You have done all your research, prototyped it, optimize it and now you are ready to ship it. This post not only focusses on shipping machine learning modules but python based codebases in general.

How do you ship ?

  1. Expose an API
  2. Package your code in a single executable

To expose an API in some situations is not a feasible solution. Let’s suppose the client wants on-premise deployment with no connection to outside world may be because it’s too critical server for them. They don’t want to take any chances by doing any external requests. We faced a similar usecase in our product StegoSOC - Cloud native security operations center.

What’s next ?

The easiest way to do is use pyinstaller package.

simply run pyinstaller app.py

make sure to use –onefile option to generate single executable otherwise it will spin up several executables for each dependencies(not necessarily python). So use pyinstaller --onefile app.py

Now in case of sklearn, we particulary faced problems while packaging code because of ? As stated here

The majority of Python packages use normal methods of importing their dependencies, and PyInstaller locates all their files without difficulty. But some packages make unusual uses of the Python import mechanism, or make clever changes to the import system at runtime. For this or other reasons, PyInstaller cannot reliably find all the needed files, or may include too many files. A hook can tell about additional source files or data files to import, or files not to import.

How to use hooks feature in pyinstaller?

Simply create a python script in same directory where your main(app.py) is located. Name of that python script should be hook-full-import-name.py, where full-import-name is the fully-qualified name of an imported script or module.

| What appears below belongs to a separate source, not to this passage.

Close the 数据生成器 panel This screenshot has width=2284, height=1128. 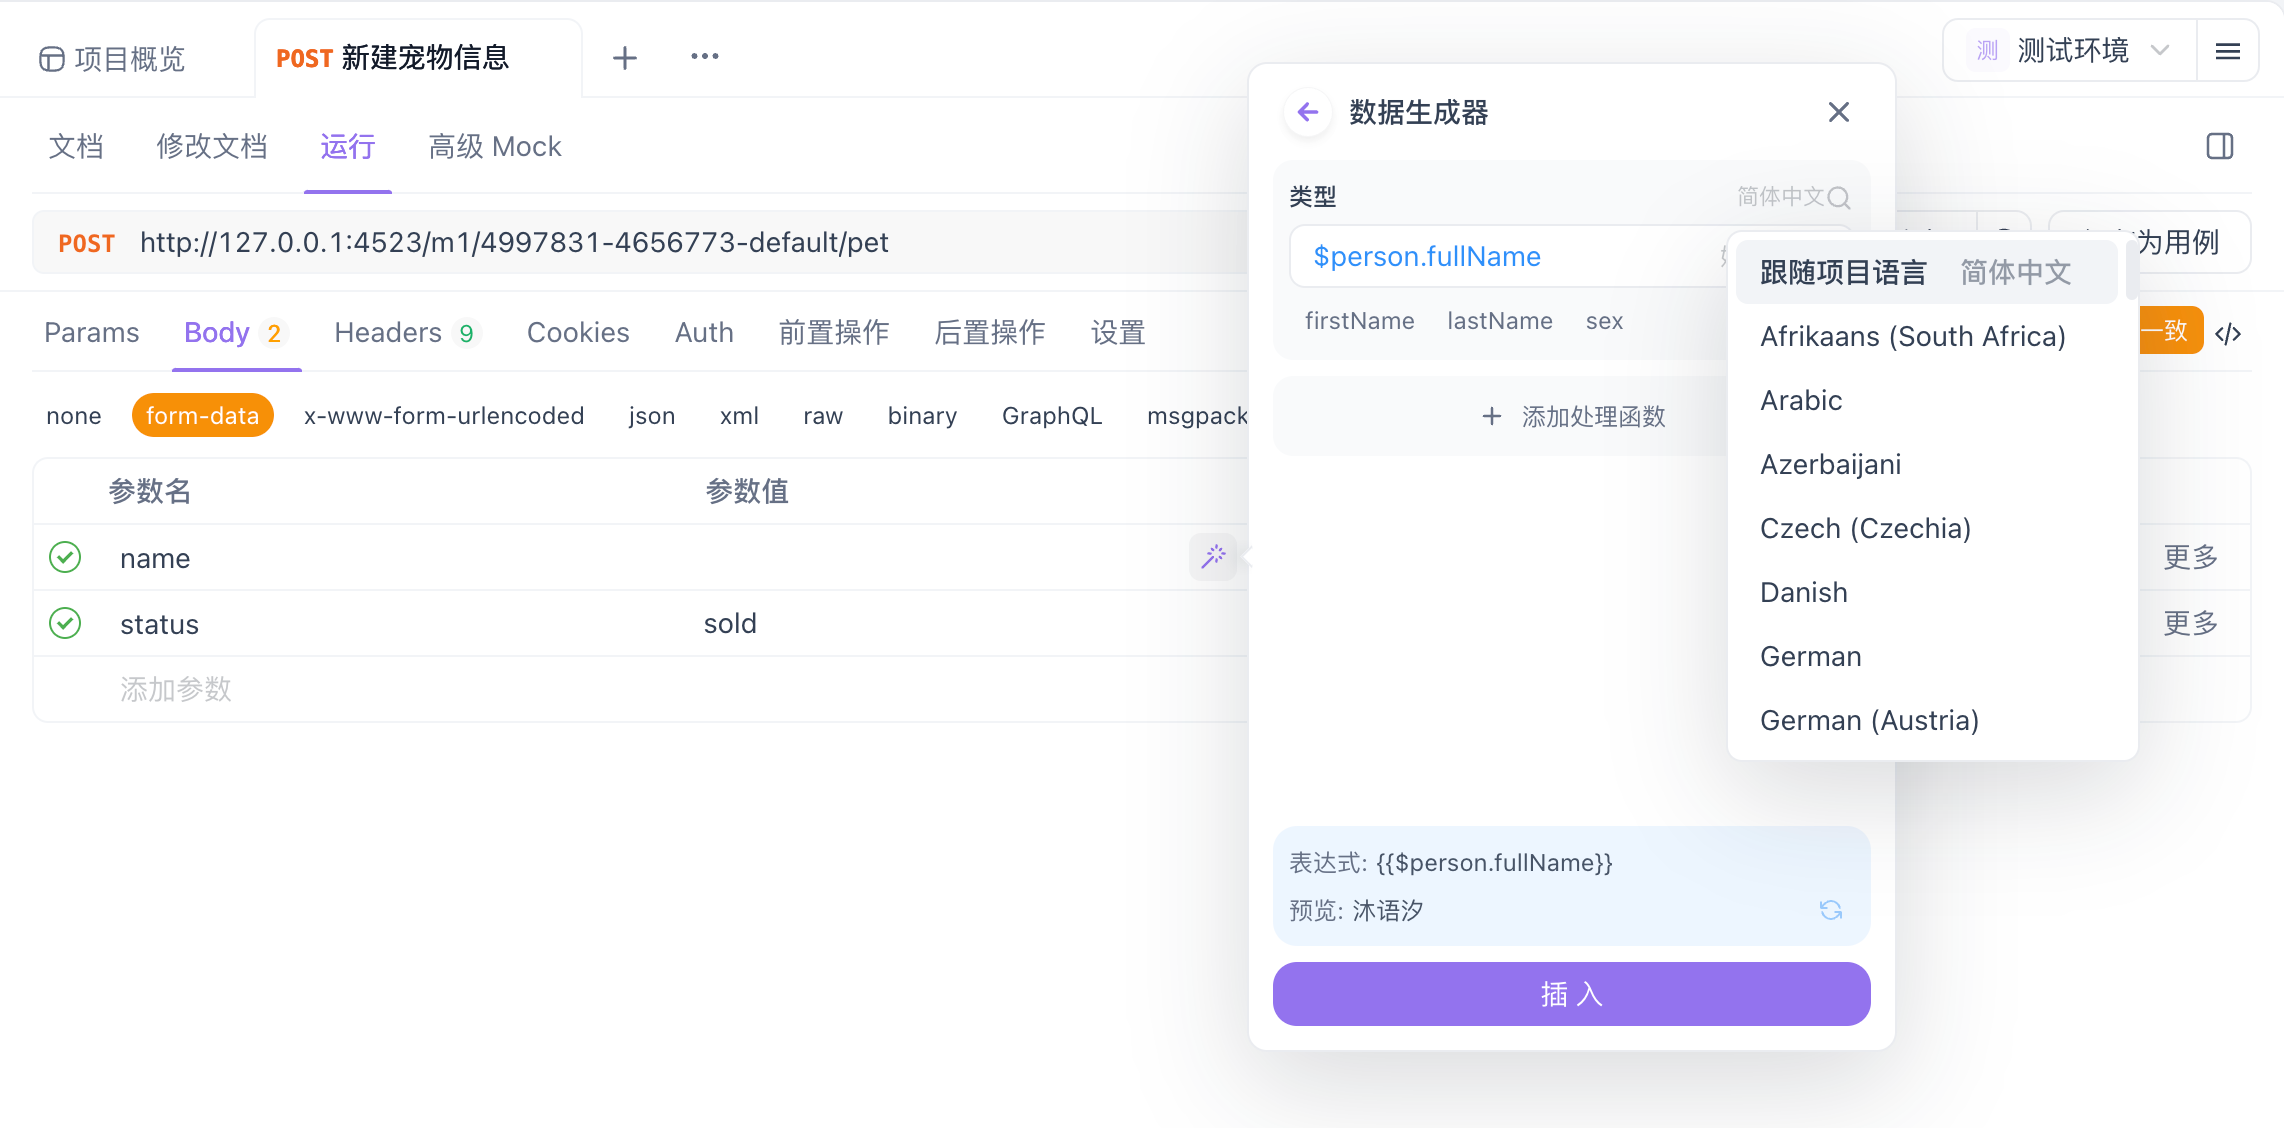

for example sklearn may cause issues. So for sklearn filename should be hook-sklearn.py You can find the list of existing hooks already written for several python packages here

content of hook-sklearn.py file will be

from PyInstaller.utils.hooks import collect_submodules
hiddenimports = collect_submodules('sklearn')

I know that all of hooks file in their repo is written ways but mostly the way i wrote for sklearn should work most of the times.

Note: I was using PyInstaller==3.3.1